> DIRECTION: From the material below, copy each line that contains the string "Click", matching case.

> DATA PROVIDED:
========================

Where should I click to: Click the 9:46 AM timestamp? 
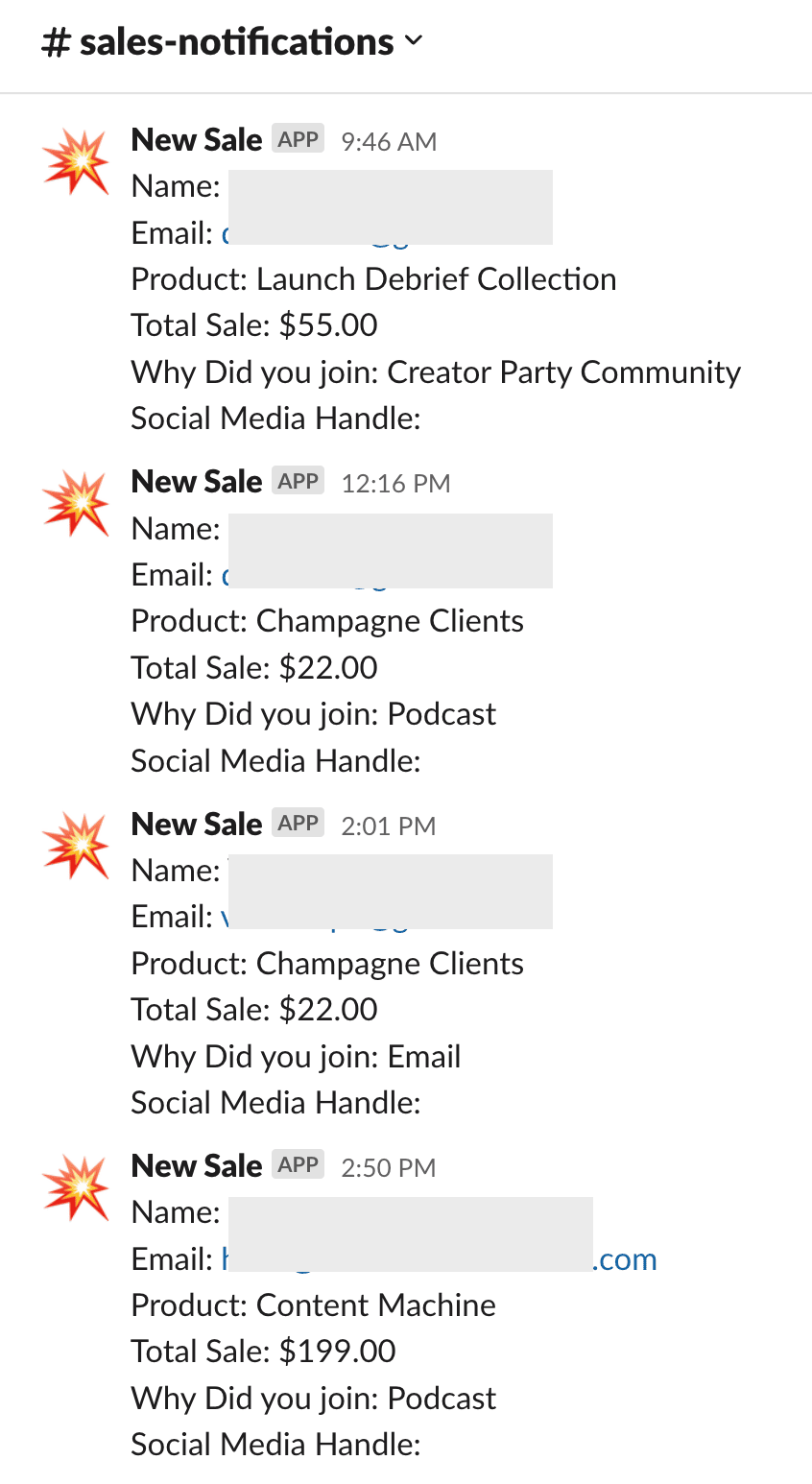pos(389,142)
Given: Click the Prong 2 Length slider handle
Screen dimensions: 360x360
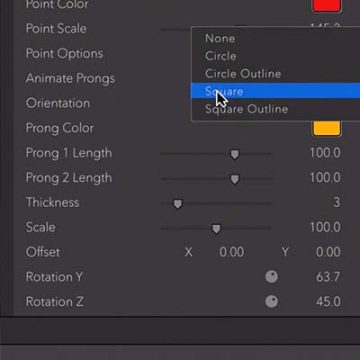Looking at the screenshot, I should tap(235, 179).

========================

> REPLY TO THE TASK:
Where should I click to: Click the 9:46 AM timestamp? 
Given: Click the Prong 2 Length slider handle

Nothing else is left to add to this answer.